Trockenbau

Auch: Trockenbauweise

Trockenbau bezeichnet den Innenausbau mit vorgefertigten, leichten Bauelementen wie Gipskarton-, Gipsfaser- oder Holzwerkstoffplatten auf Metall- oder Holzständerwerk. Im Gegensatz zum Massivbau kommen dabei keine feuchten Mörtel- oder Putzarbeiten zum Einsatz, wodurch die Bauteile sofort weiterverarbeitet werden können.

Ausführliche Erklärung

Für Makler ist Trockenbau vor allem bei der Beurteilung von Grundrissflexibilität, Sanierungszustand und Schallschutzqualität relevant:

  • Anwendungsbereiche: nichttragende Trennwände, abgehängte Decken, Dachgeschossausbauten, Vorsatzschalen zur Wärme- und Schalldämmung, Installationswände für Sanitärobjekte.
  • Materialien: Gipskartonplatten (GKB), imprägnierte Feuchtraumplatten (GKBI, grün), Gipsfaserplatten, Holzwerkstoff- oder Zementplatten für Feucht- und Nassräume.
  • Vorteile: kurze Bauzeit, geringes Gewicht (wichtig bei Dachgeschossausbauten und Aufstockungen), einfache Nachrüstung von Leitungen, gute Möglichkeiten für Schall- und Brandschutz durch mehrschaligen Aufbau mit Mineralwolle-Dämmung.
  • Nachteile/Praxisrelevanz: geringere Tragfähigkeit für schwere Lasten (Hängeschränke benötigen spezielle Dübel oder Unterkonstruktion), geringerer Wärmespeicherwert als Massivwände, bei mangelhafter Ausführung Schallbrücken oder Rissbildung an Anschlussfugen.
  • Für den Makler wichtig: Trockenbauwände lassen sich vergleichsweise günstig versetzen – ein Argument bei Umbauplänen des Käufers. Umgekehrt sollte bei "massiv" beworbenen Objekten geprüft werden, ob tragende Wände tatsächlich massiv oder nur verkleidet sind, da dies Umbaumöglichkeiten und Schallschutz beeinflusst.
  • Brandschutztechnisch werden Trockenbausysteme in Feuerwiderstandsklassen (z.

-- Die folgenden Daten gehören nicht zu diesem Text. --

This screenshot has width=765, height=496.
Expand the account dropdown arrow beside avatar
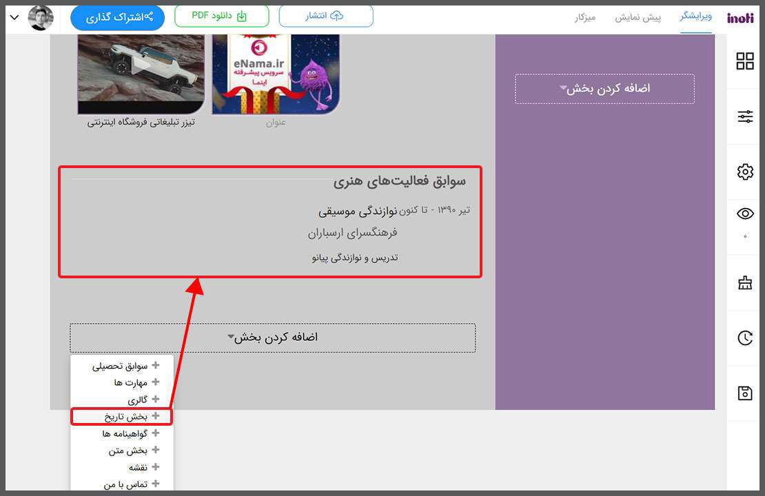click(14, 17)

B. F30, F90) eingestuft, was bei Mehrfamilienhäusern und Gewerbeimmobilien relevant ist.

Beispiel aus der Praxis

Beim Dachgeschossausbau einer Bestandsimmobilie werden die neuen Zimmerwände in Trockenbauweise mit doppelt beplankten Gipskartonplatten und Mineralwolldämmung errichtet. Der Käufer erfährt vom Makler, dass diese Wände bei Bedarf mit überschaubarem Aufwand versetzt werden können, um den Grundriss später anzupassen.

Rechtsgrundlage

  • DIN 4103 – Nichttragende innere Trennwände, Anforderungen an Standsicherheit.
  • DIN 18181 – Verarbeitung von Gipskartonplatten im Trockenbau.
  • Landesbauordnungen/MBO – Brandschutzanforderungen an nichttragende Wände je nach Gebäudeklasse.